この方法は、Skype通話やインスタントメッセージの送受信が可能な場所であれば、概ね確実に機能します。ただし、欠点は、コンピューターごとにTimbuktu Proのコピーが必要になることです。2ライセンスのスターターパックは179.95ドルです。
この価格設定も、個人ユーザーや中小企業にLogMeIn Free for Macをおすすめする理由の一つです。名前の通り、アカウントは無料で作成できます。

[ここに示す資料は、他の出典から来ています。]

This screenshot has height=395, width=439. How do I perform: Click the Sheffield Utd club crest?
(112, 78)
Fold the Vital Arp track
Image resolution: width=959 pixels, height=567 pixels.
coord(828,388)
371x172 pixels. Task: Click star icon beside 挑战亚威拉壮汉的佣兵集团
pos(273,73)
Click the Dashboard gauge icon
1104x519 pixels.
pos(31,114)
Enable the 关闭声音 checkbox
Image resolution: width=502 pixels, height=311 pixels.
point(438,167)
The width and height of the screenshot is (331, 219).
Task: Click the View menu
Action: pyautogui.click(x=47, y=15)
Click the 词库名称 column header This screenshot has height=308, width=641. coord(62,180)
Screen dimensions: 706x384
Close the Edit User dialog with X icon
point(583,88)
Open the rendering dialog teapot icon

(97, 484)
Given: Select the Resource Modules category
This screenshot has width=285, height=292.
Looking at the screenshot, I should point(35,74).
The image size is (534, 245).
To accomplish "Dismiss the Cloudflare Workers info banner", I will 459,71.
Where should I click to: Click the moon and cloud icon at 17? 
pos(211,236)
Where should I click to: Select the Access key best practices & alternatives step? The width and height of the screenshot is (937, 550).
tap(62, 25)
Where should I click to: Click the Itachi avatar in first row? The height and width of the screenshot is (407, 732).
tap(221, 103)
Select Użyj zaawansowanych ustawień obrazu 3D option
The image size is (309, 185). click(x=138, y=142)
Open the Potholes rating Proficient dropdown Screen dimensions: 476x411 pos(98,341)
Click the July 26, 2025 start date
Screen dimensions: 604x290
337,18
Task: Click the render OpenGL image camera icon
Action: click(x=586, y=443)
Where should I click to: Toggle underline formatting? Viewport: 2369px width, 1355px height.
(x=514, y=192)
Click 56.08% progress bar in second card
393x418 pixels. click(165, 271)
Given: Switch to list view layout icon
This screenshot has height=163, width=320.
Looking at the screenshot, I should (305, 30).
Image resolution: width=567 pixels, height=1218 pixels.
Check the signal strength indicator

リモートコントロールしたいマシンごとに、小さなソフトウェアパッケージをダウンロードしてインストールします。その後、LogMeInのウェブサイト(SafariとFirefoxの両方に対応)からリモートマシンにアクセスできます。LogMeInがインストールされたMacとWindowsの両方のコンピュータをコントロールできます。同社は10月に、iPhoneとiPod touch向けのソフトウェア「Ignition」のベータテストを発表しました。このソフトウェアはMac OS XとWindowsのLogMeInクライアントでも動作します。
基地局
Appleは最近、AirPort ExtremeベースステーションとTime Capsuleのハードウェアアップデートをリリースし、MobileMe経由でリモートアクセスが可能になりました。同時期にリリースされたファームウェアアップグレードにより、この機能はすべての802.11n AirPort ExtremeおよびTime Capsuleベースステーションに拡張されました。このファームウェアアップデートにより、「どこでもMy Mac」経由でAirPortユーティリティからこれらのベースステーションをリモート設定することも可能になりました。リモート設定は、すべての802.11n AirPort Expressベースステーションでも利用可能です。
これらの接続は一方向に機能します。つまり、「どこでも My Mac」経由でこれらのベースステーションに接続または内蔵されているドライブにアクセスすることはできますが、これらのベースステーションに接続されたコンピュータに接続することはできません。そのためには、上記の手順に従う必要があります。
Glenn Fleishman は電子書籍『 Take Control of Back to My Mac』(TidBITS Publishing、2008 年)の著者であり、Macworld に頻繁に寄稿しています。